Figure 1.

In situ hybridization of LF mRNA in the ovariectomized wild-type mouse uterus (A) after exposure to oil (control), E₂ (10 μg/kg), and/or ICI (20 mg/kg), and (B) after exposure to 4-OH-E₂ (10 μg/kg) and 4-OH-E₂ plus ICI or kepone (15 mg/kg). Bright- and dark-field photomicrographs of uterine sections are shown. (×100.) (A a and b) Oil (vehicle). (c and d) E₂. (e and f) ICI + E₂. (g and h) ICI. (B i and j) 4-OH-E₂. (k and l) ICI + 4-OH-E₂. (m and n) Kepone.

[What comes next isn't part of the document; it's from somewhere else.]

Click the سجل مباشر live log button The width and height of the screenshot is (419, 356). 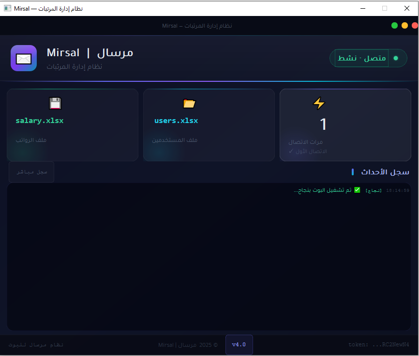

No positive signals were observed when sections were hybridized with the sense probe (data not shown). LE, luminal epithelium; GE, glandular epithelium; S, stroma. These experiments were repeated three times with three mice in each group, and similar results were obtained. (C) Northern blot analysis of LF and rpL7 mRNAs. Effects of ICI {1 mg/kg [ICI (1)] or 20 mg/kg [ICI (20)]} on E₂- or 4-OH-E₂-induced uterine LF mRNA levels in wild-type mice are shown. The pooled total RNA (6 μg) obtained from three to four mice in each group was analyzed. These experiments were repeated twice with independent RNA samples and similar results were obtained.